We'll start off by importing our data. In this quickstart we'll be working with
[the Breast Cancer](https://archive.ics.uci.edu/dataset/17/breast+cancer+wisconsin+diagnostic) dataset
which is publicly available on the UCI Machine Learning Repository. The task is a classification
problem, to predict whether a patient is diagnosed with breast cancer or not.

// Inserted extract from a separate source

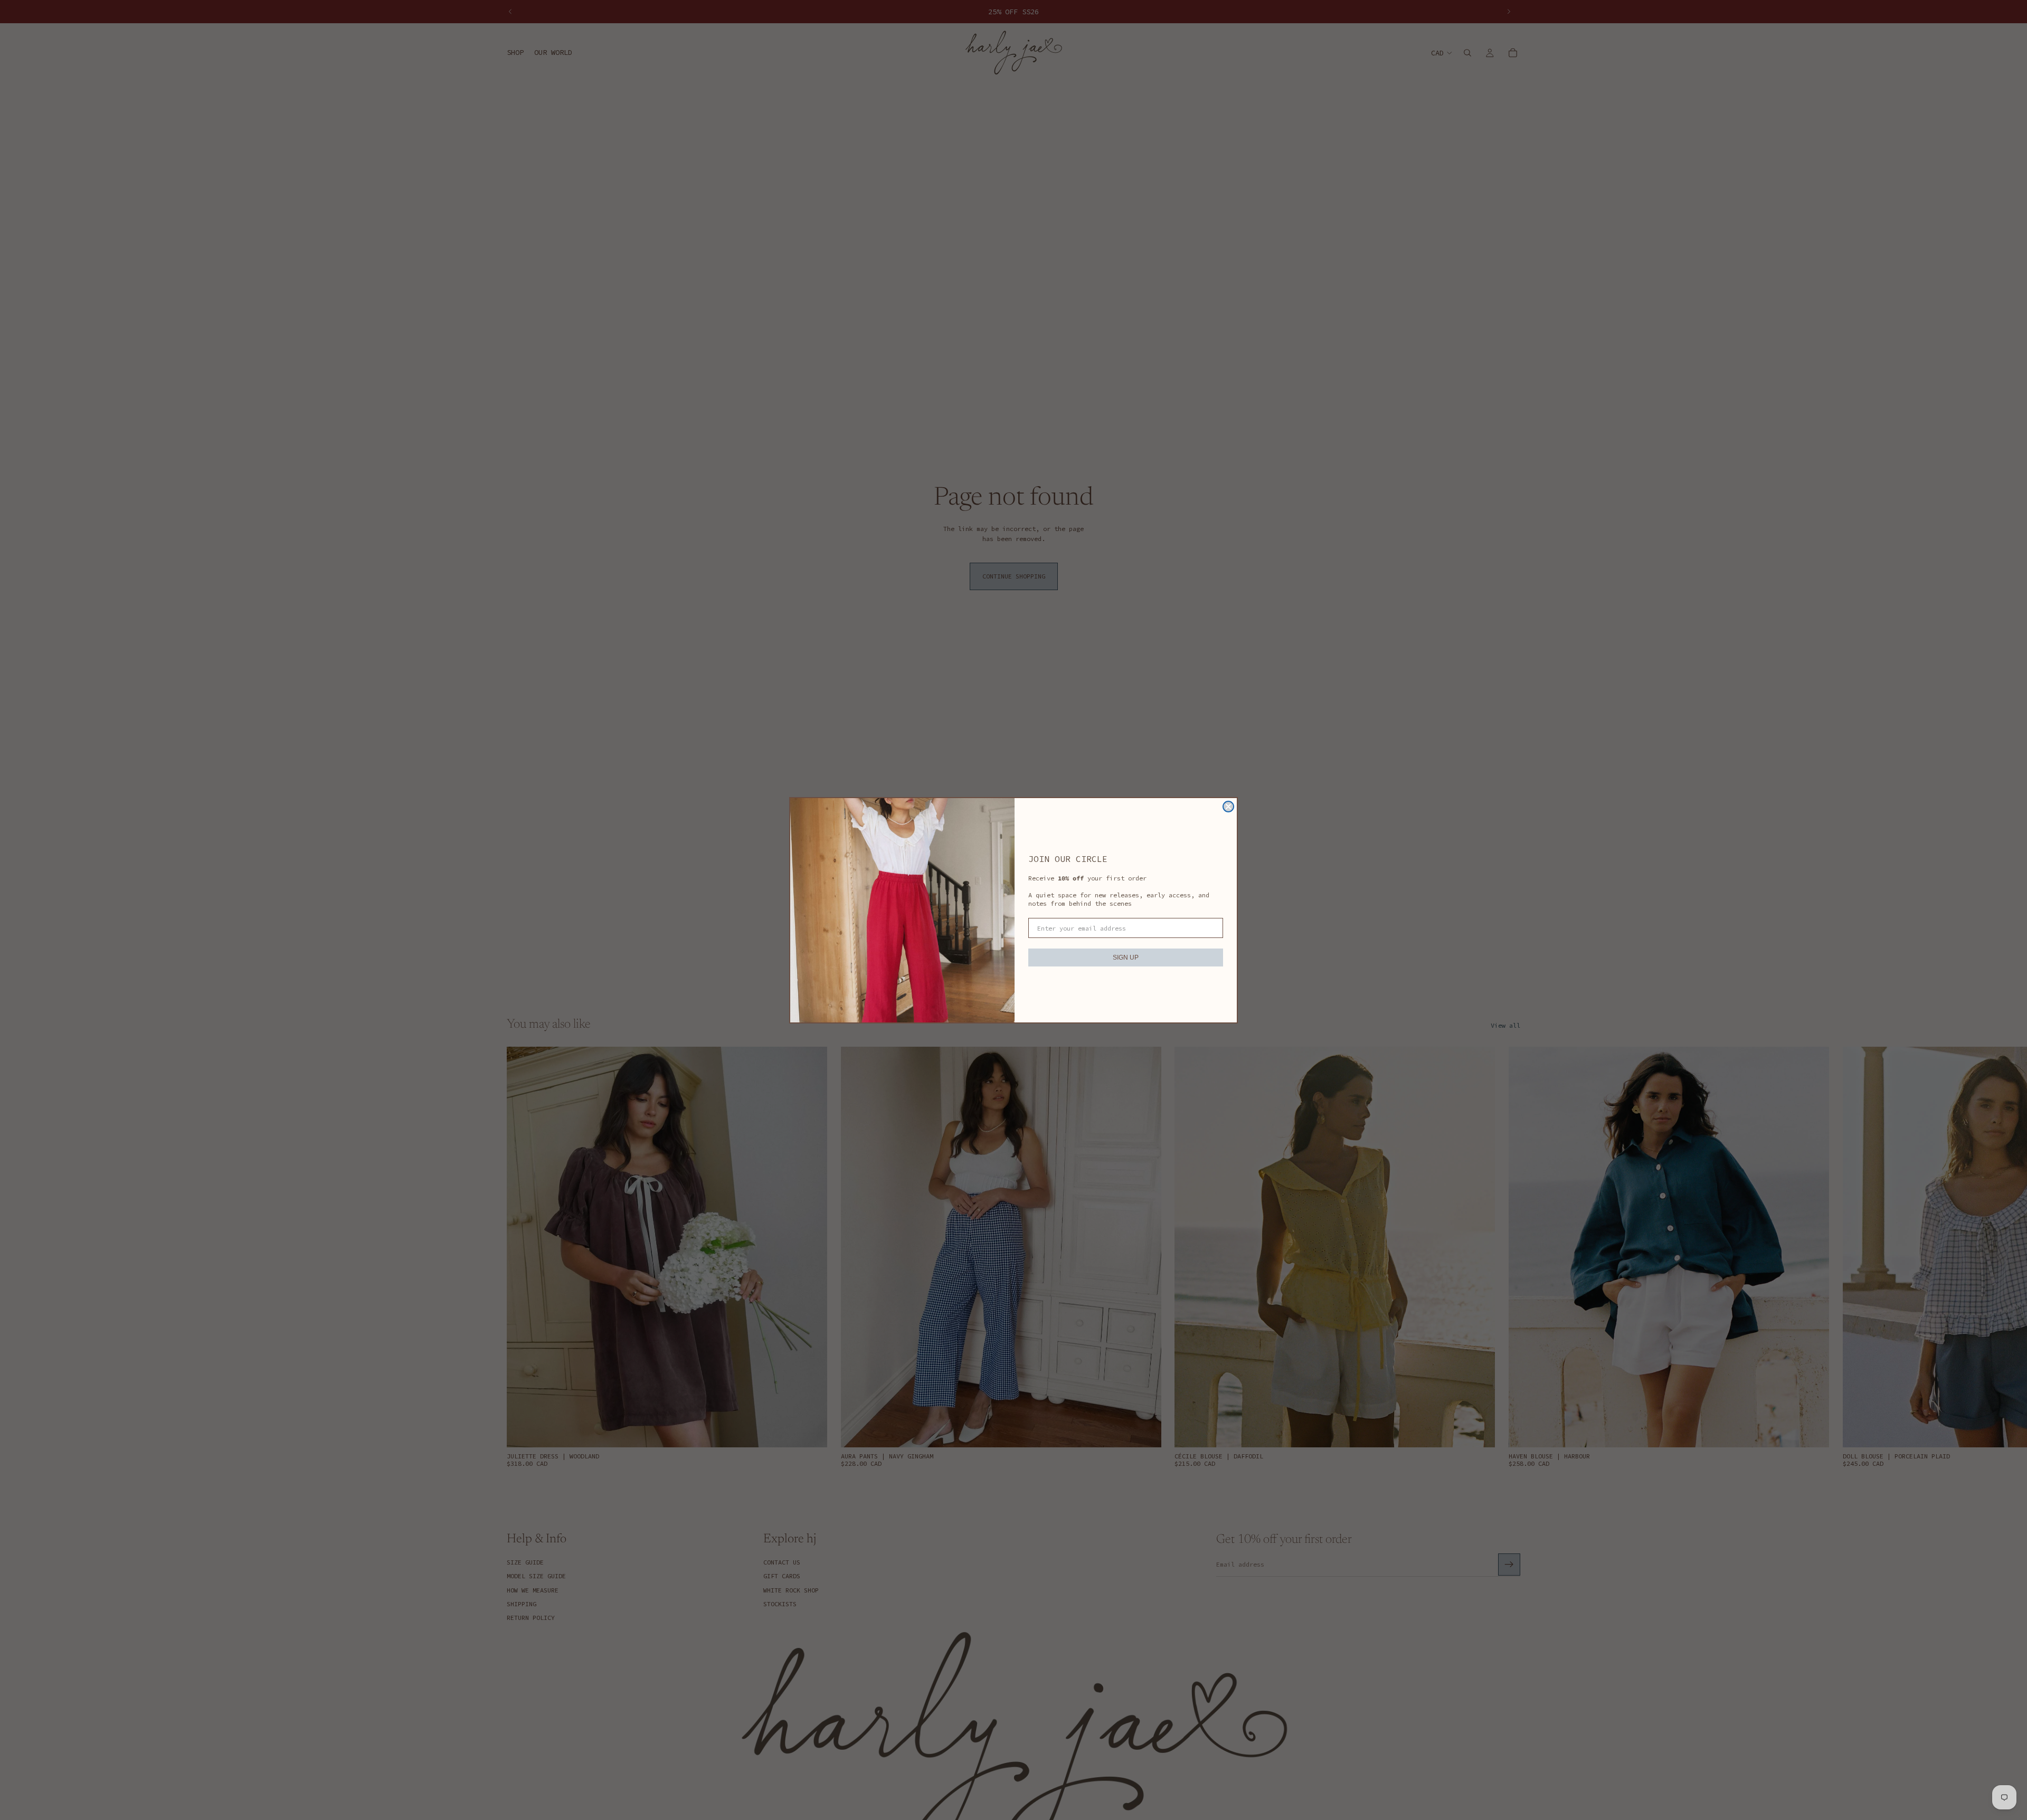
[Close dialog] (1228, 806)
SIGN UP (1126, 957)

When you're getting started with a machine learning problem you'll want to do
something similar to this: import your data and get it in the right shape for
your training. ZenML mostly gets out of your way when you're writing your Python
code, as you'll see from the following cell.

In [3]:
import pandas as pd
from sklearn.datasets import load_breast_cancer
from typing_extensions import Annotated
from zenml import step
from zenml.logger import get_logger

logger = get_logger(__name__)


@step
def data_loader_simplified(
    random_state: int, is_inference: bool = False, target: str = "target"
) -> Annotated[pd.DataFrame, "dataset"]:  # We name the dataset 
    """Dataset reader step."""
    dataset = load_breast_cancer(as_frame=True)
    inference_size = int(len(dataset.target) * 0.05)
    dataset: pd.DataFrame = dataset.frame
    inference_subset = dataset.sample(inference_size, random_state=random_state)
    if is_inference:
        dataset = inference_subset
        dataset.drop(columns=target, inplace=True)
    else:
        dataset.drop(inference_subset.index, inplace=True)
    dataset.reset_index(drop=True, inplace=True)
    logger.info(f"Dataset with {len(dataset)} records loaded!")
    return dataset


The whole function is decorated with the `@step` decorator, which
tells ZenML to track this function as a step in the pipeline. This means that
ZenML will automatically version, track, and cache the data that is produced by
this function as an `artifact`. This is a very powerful feature, as it means that you can
reproduce your data at any point in the future, even if the original data source
changes or disappears. 

Note the use of the `typing` module's `Annotated` type hint in the output of the
step. We're using this to give a name to the output of the step, which will make
it possible to access it via a keyword later on.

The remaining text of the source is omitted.